**TASK TO CARRY OUT**
In the records, find every line with the word "This" and copy it out.

(Stored data)
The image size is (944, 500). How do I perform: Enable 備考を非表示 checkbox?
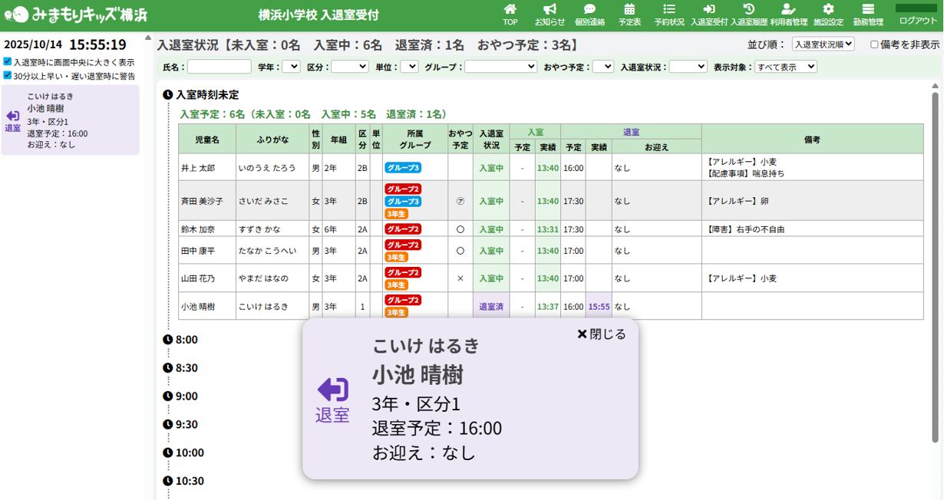tap(874, 44)
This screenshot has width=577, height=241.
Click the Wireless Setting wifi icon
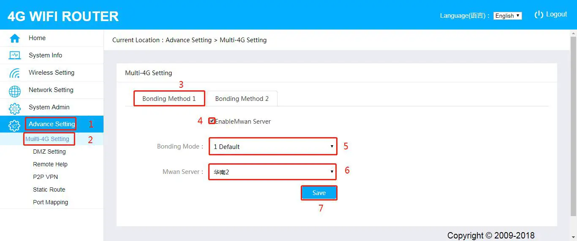15,73
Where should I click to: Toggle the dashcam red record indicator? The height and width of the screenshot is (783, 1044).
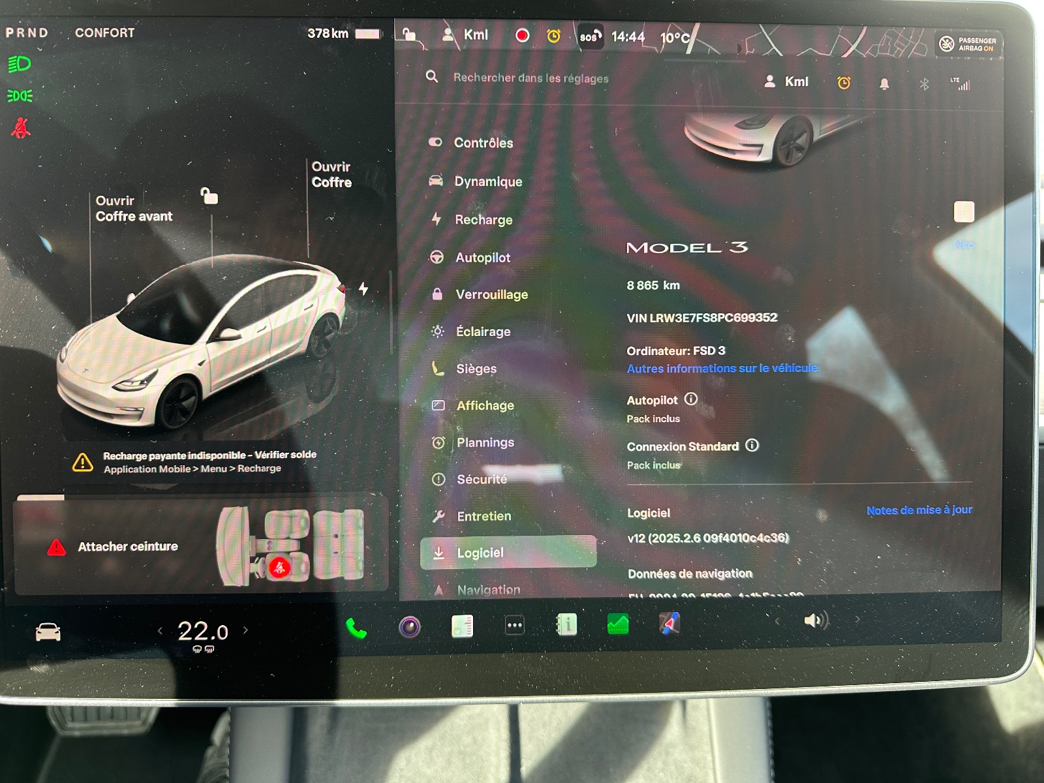point(522,35)
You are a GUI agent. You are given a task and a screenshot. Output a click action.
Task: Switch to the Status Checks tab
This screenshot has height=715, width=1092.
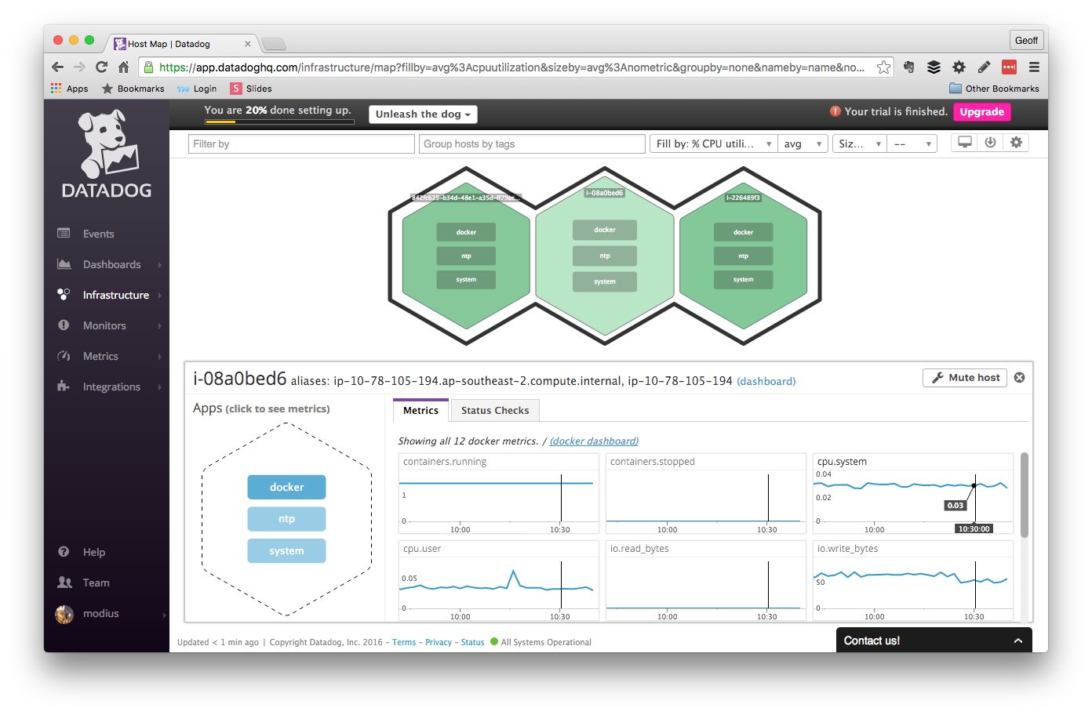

**WRITTEN RESPONSE**
This screenshot has width=577, height=241.
This screenshot has height=715, width=1092.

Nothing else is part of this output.